Originally the SE Platform was developed for a single sensor device (station), the Intemo Jose(ne). As time moved on additional sensor devices from various sensor projects were integrated, or are in progress. To allow for multiple sensor stations/devices, each with multiple internal sensors from multiple projects, internals for mainly the ETL processes (cron jobs) were generalized while still keeping the core principles of the overall architecture and multi-step ETL processing: raw data harvesting (pull), refinement (validation, calibration), service-publication.
Based on device/sensor-types different ETL algorithms need to be applied. For example, some devices already emit calibrated sensor-values (Luftdaten, Osiris), others require ANN calibration (Jose), others even per-sensor linear or polynominal equations, sometimes per-sensor (AirSensEUR AlphaSense).
The advantage of the current approach is that once measurements are ‘in’, they become automatically available through all external APIs without any additional action. Only on the ‘input’ (harvesting)-side and refinement ETL are specific formatting steps required.
To integrate a new sensor station type, two main items need to be resolved:
- APIs from which sensor-data can be harvested (‘getting the raw or sometimes calibrated data in’)
- amount/complexity of calibration and validation needed
In addition, a sensor station type is usually related to a Project. In an early stage every device was given a unique id, where the first 4 digits is the project id, followed by additional digits, denoting the station id within that project. Sometimes a mapping is required. The original station id is always kept in metadata columns.
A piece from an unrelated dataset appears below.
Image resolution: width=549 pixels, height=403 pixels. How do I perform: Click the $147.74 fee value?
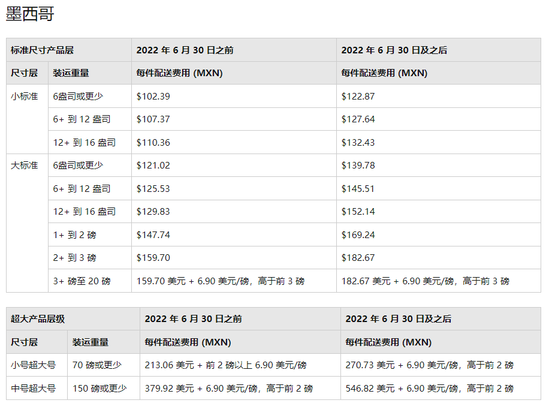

Data from sensors is never sent directly to the SE platform. It is sent to what are called Data Collectors. These are usually not maintained by SE but by the specific projects like Smart City Living Lab, Luftdaten and/or companies like Intemo etc. The only requirement is that these Data Collectors provide APIs for pulling data into (Harvesting) the SE Platform.
Currently, harvesting from three Data Collector APIs has been realized:
- Raw Sensor (a.k.a. Whale) API from now mainly Intemo (Jose stations) servers
- InfluxDB Data Collector API, now mainly for AirSensEUR stations
- Luftdaten API, for Luftdaten.info kits
Ad 2) this InfluxDB API is maintained by the SE Project itself and may be used in later projects to publish (push) data from additional sensors.
Currently, the following calibration algorithms are implemented:
- Jose stations: ANN Calibration
- AirSensEUR per-sensor linear or polynominal equations
- Luftdaten.info : no calibration required
These algorithms are reusable, mainly the parameters for each need to be set.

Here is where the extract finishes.